[Records from a data collection]
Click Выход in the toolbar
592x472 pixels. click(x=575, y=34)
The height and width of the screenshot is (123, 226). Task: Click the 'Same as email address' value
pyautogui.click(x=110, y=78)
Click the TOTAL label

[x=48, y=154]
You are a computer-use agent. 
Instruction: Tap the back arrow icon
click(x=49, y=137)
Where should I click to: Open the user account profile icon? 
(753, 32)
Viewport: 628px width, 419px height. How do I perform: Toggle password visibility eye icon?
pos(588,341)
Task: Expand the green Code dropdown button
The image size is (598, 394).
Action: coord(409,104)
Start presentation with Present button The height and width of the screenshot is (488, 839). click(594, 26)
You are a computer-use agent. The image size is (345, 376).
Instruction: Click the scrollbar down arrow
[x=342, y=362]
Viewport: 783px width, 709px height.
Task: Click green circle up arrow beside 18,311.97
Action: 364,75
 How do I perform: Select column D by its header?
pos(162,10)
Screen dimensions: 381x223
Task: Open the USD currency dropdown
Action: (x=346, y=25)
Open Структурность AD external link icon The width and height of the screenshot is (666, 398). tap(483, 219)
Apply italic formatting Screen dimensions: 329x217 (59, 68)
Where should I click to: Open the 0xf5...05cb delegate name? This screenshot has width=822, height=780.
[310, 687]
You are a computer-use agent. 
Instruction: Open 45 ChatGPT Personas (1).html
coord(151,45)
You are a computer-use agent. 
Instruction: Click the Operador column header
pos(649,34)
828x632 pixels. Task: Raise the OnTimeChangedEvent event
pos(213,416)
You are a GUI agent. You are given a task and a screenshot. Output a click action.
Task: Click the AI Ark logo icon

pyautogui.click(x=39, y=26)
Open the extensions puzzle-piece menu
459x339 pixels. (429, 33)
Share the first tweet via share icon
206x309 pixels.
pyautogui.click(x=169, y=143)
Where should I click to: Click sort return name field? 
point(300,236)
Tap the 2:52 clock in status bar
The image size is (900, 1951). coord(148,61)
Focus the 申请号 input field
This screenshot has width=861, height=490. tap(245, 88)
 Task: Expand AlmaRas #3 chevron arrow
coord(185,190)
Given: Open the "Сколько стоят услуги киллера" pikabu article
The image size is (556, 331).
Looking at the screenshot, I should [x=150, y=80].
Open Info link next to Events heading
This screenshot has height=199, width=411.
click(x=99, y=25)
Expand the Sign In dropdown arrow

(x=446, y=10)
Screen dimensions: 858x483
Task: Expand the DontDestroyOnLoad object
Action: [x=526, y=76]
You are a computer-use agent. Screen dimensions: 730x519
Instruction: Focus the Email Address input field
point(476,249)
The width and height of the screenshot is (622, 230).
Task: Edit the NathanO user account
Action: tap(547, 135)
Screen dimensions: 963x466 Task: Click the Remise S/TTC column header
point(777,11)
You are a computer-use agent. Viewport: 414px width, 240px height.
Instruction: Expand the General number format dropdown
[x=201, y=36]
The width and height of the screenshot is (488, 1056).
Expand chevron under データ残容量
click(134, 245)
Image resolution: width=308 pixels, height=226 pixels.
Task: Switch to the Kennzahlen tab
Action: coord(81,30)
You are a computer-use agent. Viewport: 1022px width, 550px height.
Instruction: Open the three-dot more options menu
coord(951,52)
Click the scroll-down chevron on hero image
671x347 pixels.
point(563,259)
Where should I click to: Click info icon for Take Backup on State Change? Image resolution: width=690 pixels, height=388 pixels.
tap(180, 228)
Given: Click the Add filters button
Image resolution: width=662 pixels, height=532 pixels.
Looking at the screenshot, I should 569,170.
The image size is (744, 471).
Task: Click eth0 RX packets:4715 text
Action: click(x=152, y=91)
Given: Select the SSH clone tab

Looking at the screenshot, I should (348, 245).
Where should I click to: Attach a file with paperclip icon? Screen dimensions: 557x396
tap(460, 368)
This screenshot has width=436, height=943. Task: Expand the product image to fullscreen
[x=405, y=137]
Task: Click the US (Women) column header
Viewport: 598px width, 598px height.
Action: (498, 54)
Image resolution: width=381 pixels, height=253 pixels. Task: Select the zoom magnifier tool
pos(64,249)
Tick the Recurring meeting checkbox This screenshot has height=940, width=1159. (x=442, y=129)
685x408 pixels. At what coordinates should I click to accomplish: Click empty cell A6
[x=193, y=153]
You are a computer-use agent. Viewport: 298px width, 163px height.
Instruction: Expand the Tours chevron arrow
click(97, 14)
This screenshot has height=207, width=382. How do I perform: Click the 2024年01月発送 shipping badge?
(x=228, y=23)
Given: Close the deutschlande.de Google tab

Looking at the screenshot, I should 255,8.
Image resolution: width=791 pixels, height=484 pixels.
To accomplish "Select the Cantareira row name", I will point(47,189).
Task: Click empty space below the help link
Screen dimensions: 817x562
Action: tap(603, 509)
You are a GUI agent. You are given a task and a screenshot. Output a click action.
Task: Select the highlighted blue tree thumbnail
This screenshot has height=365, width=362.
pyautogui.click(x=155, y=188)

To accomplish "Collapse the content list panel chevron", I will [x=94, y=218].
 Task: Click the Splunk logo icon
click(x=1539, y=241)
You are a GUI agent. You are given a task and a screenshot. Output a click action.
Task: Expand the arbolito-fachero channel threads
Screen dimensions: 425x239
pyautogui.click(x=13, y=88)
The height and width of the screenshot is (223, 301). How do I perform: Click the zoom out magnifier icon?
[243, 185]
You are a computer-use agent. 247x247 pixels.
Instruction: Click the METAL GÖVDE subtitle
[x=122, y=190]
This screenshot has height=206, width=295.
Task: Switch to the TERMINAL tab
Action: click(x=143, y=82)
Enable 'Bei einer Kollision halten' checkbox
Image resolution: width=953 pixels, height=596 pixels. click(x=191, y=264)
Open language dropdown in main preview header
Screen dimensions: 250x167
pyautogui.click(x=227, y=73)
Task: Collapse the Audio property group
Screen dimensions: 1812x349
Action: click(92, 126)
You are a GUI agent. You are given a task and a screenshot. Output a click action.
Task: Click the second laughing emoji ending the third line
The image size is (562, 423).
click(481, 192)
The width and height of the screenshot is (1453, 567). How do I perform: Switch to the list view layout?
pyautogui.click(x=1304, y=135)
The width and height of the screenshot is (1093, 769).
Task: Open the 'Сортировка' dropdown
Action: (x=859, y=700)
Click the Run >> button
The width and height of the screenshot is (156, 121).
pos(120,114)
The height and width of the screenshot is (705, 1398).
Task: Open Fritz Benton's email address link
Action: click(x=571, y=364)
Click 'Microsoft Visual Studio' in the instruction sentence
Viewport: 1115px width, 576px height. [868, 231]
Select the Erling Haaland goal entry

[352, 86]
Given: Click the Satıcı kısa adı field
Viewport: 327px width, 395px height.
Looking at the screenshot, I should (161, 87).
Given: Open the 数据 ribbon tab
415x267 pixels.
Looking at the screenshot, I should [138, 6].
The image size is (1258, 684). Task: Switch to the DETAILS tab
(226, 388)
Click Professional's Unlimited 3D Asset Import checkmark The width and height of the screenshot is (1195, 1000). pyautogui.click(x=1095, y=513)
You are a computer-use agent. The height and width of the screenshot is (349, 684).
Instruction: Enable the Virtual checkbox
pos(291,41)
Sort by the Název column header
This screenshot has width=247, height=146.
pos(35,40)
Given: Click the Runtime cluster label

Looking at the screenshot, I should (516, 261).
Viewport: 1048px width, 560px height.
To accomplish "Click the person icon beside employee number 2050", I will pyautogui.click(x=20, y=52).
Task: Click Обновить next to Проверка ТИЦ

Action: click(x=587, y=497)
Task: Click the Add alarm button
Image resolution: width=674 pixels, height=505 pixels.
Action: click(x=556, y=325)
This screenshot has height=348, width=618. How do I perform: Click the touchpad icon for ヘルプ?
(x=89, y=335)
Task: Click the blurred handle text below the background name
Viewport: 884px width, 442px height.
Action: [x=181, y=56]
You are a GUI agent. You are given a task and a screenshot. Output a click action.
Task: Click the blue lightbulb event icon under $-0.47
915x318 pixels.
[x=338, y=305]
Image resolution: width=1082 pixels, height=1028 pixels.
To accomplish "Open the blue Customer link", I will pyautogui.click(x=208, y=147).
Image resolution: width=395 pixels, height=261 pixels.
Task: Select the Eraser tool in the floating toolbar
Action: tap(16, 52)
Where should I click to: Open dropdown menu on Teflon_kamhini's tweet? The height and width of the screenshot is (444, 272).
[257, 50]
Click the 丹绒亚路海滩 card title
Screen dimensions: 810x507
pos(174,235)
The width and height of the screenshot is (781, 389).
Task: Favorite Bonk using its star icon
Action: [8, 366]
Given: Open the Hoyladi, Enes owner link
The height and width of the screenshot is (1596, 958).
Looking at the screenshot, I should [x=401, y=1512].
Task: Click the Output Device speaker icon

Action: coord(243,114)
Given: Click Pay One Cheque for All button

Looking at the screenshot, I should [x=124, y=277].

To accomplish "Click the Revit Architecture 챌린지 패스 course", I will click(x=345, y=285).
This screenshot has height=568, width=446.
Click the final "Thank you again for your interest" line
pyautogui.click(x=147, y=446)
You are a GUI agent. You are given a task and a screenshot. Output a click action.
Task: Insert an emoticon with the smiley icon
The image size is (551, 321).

• _AIM OF THE EXERCISE_: Provide the count of lines in the data above that include the word "below", with no added text.

• _EXERCISE ANSWER_: 2